Problem description
Give the count of lines in the records below that contain "library", with no other words.

Given records
-=-=-

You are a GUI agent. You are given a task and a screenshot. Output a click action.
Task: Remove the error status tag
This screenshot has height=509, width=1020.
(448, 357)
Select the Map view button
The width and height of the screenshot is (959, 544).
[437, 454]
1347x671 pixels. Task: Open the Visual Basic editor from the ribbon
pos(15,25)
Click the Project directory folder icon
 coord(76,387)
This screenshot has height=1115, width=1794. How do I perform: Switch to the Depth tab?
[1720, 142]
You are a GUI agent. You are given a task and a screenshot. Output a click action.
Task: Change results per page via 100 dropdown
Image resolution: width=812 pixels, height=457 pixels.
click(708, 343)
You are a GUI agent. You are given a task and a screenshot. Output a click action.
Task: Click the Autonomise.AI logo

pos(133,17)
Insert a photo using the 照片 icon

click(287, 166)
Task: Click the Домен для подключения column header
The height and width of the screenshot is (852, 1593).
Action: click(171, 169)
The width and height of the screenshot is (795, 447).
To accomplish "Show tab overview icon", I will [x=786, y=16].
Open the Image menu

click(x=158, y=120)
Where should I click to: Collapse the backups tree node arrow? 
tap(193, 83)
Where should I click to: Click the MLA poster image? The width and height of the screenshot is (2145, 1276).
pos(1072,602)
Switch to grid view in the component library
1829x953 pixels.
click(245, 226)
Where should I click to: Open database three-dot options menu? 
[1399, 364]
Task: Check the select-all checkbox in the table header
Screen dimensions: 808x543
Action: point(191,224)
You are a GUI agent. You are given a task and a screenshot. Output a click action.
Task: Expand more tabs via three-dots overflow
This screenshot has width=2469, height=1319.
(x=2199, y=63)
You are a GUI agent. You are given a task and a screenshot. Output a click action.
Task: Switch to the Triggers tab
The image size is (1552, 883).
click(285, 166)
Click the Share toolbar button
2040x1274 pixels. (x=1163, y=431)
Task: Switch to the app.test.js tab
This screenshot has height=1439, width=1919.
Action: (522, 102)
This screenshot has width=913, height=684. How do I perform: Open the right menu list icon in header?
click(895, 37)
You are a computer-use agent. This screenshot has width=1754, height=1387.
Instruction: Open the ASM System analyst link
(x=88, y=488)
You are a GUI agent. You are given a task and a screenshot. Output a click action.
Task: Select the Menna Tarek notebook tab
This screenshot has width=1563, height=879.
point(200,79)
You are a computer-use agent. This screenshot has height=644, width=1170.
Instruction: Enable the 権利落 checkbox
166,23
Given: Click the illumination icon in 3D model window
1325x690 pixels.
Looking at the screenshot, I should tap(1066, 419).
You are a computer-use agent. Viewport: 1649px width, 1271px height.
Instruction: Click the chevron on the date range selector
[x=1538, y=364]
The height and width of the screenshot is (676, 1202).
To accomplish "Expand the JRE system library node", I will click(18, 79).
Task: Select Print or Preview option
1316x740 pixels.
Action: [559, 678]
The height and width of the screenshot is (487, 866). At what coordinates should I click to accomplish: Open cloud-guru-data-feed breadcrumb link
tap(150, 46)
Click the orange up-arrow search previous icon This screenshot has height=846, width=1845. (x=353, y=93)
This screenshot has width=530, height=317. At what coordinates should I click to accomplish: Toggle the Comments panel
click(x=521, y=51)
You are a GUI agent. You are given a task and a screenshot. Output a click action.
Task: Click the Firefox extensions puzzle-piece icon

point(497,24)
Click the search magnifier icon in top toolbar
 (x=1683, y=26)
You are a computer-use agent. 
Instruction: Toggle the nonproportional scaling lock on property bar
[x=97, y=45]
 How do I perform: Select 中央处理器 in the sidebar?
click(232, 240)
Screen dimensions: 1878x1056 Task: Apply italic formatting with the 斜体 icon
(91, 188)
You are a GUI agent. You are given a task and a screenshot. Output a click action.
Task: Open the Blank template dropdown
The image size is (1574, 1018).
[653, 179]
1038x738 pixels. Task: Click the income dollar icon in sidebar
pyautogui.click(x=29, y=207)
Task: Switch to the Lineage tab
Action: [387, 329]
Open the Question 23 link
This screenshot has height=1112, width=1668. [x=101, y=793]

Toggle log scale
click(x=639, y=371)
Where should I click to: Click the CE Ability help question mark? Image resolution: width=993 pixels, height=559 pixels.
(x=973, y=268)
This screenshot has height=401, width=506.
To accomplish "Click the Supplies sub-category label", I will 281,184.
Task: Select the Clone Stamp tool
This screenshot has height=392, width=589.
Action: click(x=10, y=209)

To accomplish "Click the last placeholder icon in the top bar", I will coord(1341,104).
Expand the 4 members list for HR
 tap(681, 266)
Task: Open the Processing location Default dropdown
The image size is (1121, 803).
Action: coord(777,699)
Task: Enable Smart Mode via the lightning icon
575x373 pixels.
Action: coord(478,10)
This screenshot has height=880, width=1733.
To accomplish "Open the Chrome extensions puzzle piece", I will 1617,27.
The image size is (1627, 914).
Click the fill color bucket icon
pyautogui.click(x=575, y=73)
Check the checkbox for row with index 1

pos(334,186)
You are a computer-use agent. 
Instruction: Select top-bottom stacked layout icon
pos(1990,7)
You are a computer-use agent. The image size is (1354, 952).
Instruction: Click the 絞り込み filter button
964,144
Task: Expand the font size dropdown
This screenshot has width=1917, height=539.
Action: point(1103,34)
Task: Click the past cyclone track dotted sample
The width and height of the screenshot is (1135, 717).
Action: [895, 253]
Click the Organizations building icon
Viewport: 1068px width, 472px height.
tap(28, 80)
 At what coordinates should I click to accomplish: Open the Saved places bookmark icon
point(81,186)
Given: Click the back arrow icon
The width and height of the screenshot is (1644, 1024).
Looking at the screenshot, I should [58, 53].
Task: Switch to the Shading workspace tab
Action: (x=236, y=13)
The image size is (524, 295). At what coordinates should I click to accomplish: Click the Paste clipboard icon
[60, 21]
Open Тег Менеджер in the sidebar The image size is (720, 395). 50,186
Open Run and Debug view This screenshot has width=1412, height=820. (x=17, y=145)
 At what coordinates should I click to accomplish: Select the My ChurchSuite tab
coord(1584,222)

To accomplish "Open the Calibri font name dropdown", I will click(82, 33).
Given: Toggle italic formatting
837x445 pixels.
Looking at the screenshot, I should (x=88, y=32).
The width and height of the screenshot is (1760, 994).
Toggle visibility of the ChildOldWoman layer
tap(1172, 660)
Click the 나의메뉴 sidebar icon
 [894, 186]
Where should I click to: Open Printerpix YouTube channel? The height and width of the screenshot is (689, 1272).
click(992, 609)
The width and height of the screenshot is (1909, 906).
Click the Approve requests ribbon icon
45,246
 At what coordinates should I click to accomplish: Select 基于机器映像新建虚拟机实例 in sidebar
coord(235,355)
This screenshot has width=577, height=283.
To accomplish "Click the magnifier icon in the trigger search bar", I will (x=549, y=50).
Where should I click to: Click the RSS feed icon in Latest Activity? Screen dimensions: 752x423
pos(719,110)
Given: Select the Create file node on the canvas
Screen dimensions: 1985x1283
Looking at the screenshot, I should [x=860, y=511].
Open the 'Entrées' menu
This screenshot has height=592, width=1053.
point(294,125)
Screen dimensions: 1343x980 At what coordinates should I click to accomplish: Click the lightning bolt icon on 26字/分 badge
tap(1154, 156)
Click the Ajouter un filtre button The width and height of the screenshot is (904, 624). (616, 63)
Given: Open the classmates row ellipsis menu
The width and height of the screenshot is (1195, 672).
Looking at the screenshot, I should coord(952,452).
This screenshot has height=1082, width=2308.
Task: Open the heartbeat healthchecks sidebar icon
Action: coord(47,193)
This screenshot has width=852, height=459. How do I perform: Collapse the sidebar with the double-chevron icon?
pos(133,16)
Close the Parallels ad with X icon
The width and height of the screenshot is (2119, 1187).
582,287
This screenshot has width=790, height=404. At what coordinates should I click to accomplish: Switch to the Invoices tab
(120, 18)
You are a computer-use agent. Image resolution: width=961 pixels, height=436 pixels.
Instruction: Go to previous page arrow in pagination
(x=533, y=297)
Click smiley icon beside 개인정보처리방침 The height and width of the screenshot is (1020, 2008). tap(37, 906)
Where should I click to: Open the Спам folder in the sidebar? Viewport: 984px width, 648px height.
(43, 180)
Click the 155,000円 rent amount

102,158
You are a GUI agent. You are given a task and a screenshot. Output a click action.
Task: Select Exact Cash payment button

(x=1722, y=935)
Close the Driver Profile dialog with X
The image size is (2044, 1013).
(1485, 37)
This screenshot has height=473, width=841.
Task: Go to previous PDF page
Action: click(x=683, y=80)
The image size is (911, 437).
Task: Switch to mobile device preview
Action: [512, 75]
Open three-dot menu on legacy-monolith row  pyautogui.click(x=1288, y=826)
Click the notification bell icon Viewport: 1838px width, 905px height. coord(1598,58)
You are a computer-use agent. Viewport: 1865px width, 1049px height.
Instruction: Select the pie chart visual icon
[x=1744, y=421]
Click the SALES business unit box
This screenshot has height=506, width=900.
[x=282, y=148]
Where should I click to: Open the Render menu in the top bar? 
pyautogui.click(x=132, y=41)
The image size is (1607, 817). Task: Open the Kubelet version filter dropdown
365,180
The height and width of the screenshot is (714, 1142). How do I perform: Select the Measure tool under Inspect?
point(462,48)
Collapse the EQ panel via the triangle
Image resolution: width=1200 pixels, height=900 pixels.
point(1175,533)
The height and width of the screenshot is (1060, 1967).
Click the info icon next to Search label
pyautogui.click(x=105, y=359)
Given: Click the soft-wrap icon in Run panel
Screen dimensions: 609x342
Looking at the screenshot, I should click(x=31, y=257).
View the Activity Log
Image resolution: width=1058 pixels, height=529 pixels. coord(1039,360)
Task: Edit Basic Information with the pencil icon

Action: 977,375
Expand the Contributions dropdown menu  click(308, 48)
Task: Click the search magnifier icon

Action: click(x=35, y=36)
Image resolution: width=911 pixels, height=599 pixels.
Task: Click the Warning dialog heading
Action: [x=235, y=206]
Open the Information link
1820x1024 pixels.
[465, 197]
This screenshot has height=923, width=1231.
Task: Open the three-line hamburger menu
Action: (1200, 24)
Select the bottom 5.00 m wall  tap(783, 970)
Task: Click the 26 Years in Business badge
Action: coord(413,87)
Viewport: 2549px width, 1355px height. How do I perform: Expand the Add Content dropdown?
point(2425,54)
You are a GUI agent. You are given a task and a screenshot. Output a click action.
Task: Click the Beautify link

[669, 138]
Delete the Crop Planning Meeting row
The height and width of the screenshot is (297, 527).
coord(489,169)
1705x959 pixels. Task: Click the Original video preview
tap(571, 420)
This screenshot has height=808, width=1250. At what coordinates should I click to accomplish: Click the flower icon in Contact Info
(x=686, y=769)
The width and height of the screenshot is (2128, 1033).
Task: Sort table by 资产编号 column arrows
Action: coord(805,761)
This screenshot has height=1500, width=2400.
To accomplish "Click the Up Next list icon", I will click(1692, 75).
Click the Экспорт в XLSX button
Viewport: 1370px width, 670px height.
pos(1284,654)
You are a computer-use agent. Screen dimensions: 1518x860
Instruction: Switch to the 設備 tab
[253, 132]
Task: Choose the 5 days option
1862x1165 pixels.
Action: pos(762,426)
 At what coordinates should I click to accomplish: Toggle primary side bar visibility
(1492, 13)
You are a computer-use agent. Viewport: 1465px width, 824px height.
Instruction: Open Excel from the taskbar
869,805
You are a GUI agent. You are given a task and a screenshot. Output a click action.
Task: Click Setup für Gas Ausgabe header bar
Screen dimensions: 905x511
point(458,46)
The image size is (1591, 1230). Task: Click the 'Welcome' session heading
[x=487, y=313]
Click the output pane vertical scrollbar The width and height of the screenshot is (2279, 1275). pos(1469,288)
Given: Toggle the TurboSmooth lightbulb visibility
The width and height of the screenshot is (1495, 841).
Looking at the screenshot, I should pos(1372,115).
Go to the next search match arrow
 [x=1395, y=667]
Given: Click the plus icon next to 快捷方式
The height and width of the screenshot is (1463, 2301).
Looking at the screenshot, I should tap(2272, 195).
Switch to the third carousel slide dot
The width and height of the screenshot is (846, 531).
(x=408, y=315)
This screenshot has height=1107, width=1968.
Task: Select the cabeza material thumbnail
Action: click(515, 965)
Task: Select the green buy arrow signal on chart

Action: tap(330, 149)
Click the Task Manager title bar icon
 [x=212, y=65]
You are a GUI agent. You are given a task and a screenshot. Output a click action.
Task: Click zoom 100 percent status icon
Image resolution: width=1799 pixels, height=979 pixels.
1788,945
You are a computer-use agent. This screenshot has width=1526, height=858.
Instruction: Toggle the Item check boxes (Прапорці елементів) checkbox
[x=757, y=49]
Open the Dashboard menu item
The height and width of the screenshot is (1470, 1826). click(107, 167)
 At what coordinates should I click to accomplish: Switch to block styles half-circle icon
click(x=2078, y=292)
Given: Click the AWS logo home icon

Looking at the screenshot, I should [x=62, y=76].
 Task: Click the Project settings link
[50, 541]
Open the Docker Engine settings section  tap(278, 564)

-=-=-

Exercise result
2